Reflection Transformation
A reflection transformation is a type of linear transformation where points are flipped over a specified line, effectively creating a mirror image. In the case of reflecting across the line \(y = -x\), each point in the plane changes its coordinates by swapping and negating them. For example, a point \((x, y)\) transforms to \((-y, -x)\). This line acts as the mirror line, and any point positioned on the line remains unchanged after the reflection.
- The mirror line defines how each point's new location relates to its original.
- Reflection transformations preserve distances: the mirrored point remains equidistant to the line from its original position.
- They also preserve angles, meaning the geometric shape and angles remain unchanged but flipped.
Standard Matrix
The standard matrix for any linear transformation provides a concise representation of how that transformation manipulates vectors in space. In the context of a reflection transformation, the standard matrix is constructed using the effects of reflection on the basis vectors.
- For a transformation in \(\mathbb{R}^2\), the standard matrix is a 2x2 matrix.
- The columns of this matrix correspond to the transformed basis vectors.
- The specific example of reflection over the line \(y = -x\) results in the standard matrix:\[A = \begin{pmatrix} 0 & -1 \ -1 & 0 \end{pmatrix}\]
Basis Vector Transformation
To find the standard matrix for a linear transformation, understanding how the transformation affects basis vectors is crucial.
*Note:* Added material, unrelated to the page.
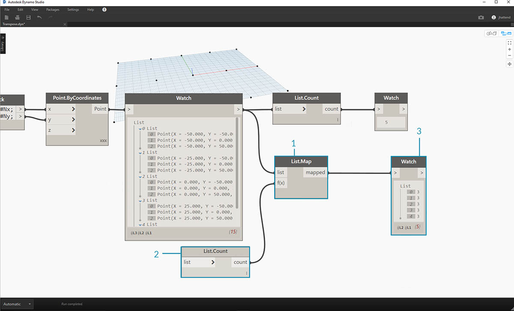Collapse the '0 List' item in Watch
This screenshot has height=311, width=514.
[x=140, y=129]
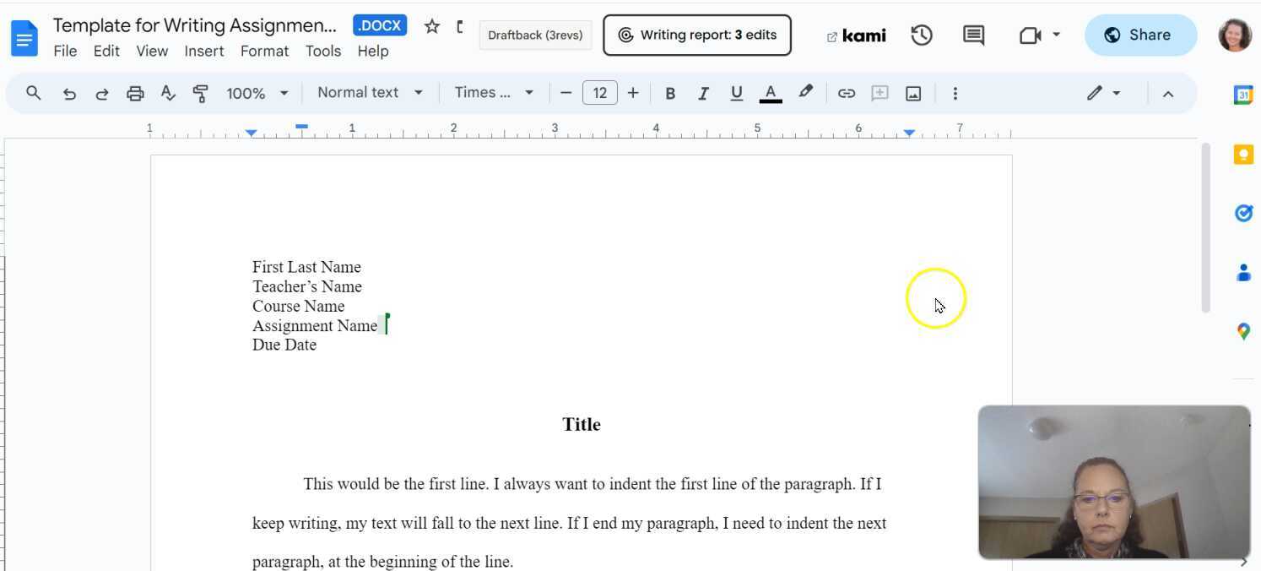Show all comments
In \(\mathbb{R}^2\), the standard basis vectors are:
- \(\mathbf{e}_1 = (1, 0)\)
- \(\mathbf{e}_2 = (0, 1)\)
- \(\mathbf{e}_1 = (1, 0)\) transforms into \((0, -1)\).
- \(\mathbf{e}_2 = (0, 1)\) transforms into \((-1, 0)\).
Matrix Representation
Matrix representation is a method to encode transformations in a structural form that allows for easy manipulation and computation. The formation of a reflection transformation matrix involves assembling the effects on basis vectors into a coherent matrix form. In our example, the 2x2 matrix derived from the reflection over \(y = -x\) is created by:
- Taking the newly positioned basis vectors after reflection.
- Arranging these vectors into the columns of a matrix.